WRITTEN TASK A — In the forum thread, how did SanFran876 learn that the forum existed?

EXCERPT PROVIDED —
# Social Casino >  Contests

## SanFran876

Just curious as to why there are contests for team lava but not shark party? To be honest the only reason I came to the forum was because the bingo app advertised that the forum had contests. Considering the high cost of gems, you would think that people who play would jump at the chance to win some. It might also be more helpful if an icon in the bottom right of the bingo lobby screen had a link to this forum. I only found out about this forum because I happened to read the FAQ page. I've been playing more than a year and never read it so I'm assuming others haven't either? Just a thought.

Anyone agree?
Yes?
No?

----------


## creebz

I 100% agree!

----------


## SRpoject

We in storm8 section of forum agree, how we get looked over when it comes to contest, best shark party users... start to get used to the idea "Your insignificant" we at Storm8 forum already have.

----------


## CRYSTALscott107

Agreed! The frequently asked question that refers to this forum is complete junk. It doesn't explain how to get there at all. It just says to see the create ID AND Password and then nothing. What?! There should be link to click or a link at all to their web page. They need to improve the way we access help and finding more friends. That would make this game much more enjoyable and probably increase the amount of people playing. I currently have 3 friends that send me daily gifts. It's really pathetic.

----------


## FrozenTurtle

Thanks for the feedback everyone! I'll talk with the other Community Managers about this. In the meantime, you are all free to participate in our TeamLava Contests.

----------

WRITTEN TASK B — Rewrite the listing from the line containing "You are a GUI" through the end of the listing, replacing "end date" with "start date" and leaving everything else unchanged. Omit the pictures from your answer.

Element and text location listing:
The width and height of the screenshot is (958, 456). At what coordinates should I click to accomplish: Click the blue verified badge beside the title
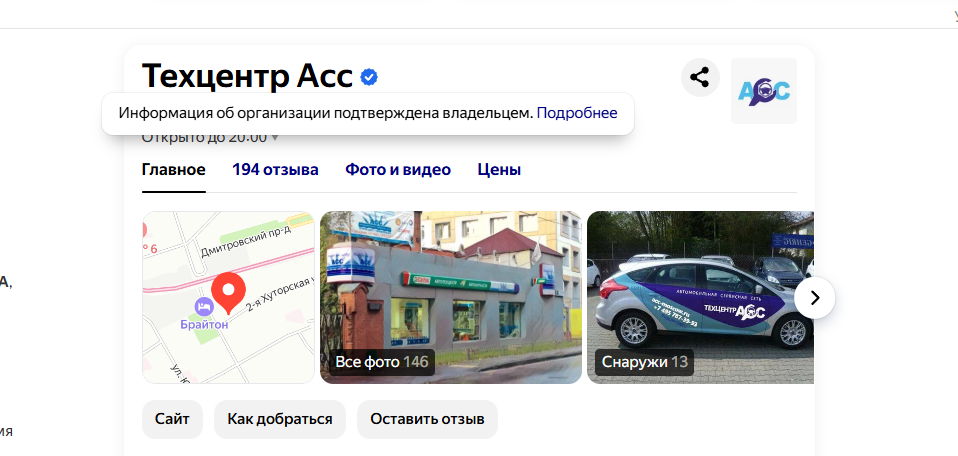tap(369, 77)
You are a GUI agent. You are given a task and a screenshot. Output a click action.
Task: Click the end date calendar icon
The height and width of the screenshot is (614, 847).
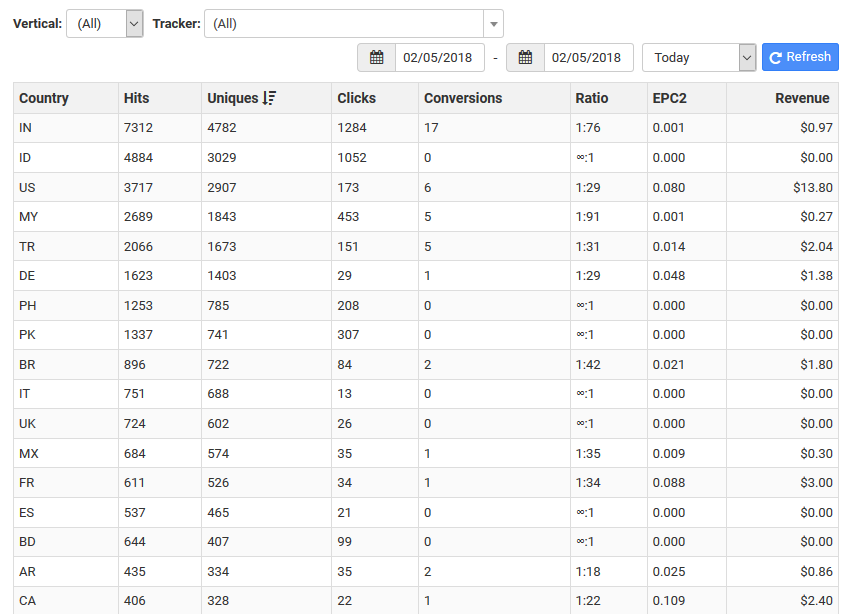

FINAL RESULT A — By happening to read the FAQ page.

FINAL RESULT B —
You are a GUI agent. You are given a task and a screenshot. Output a click action.
Task: Click the start date calendar icon
The height and width of the screenshot is (614, 847).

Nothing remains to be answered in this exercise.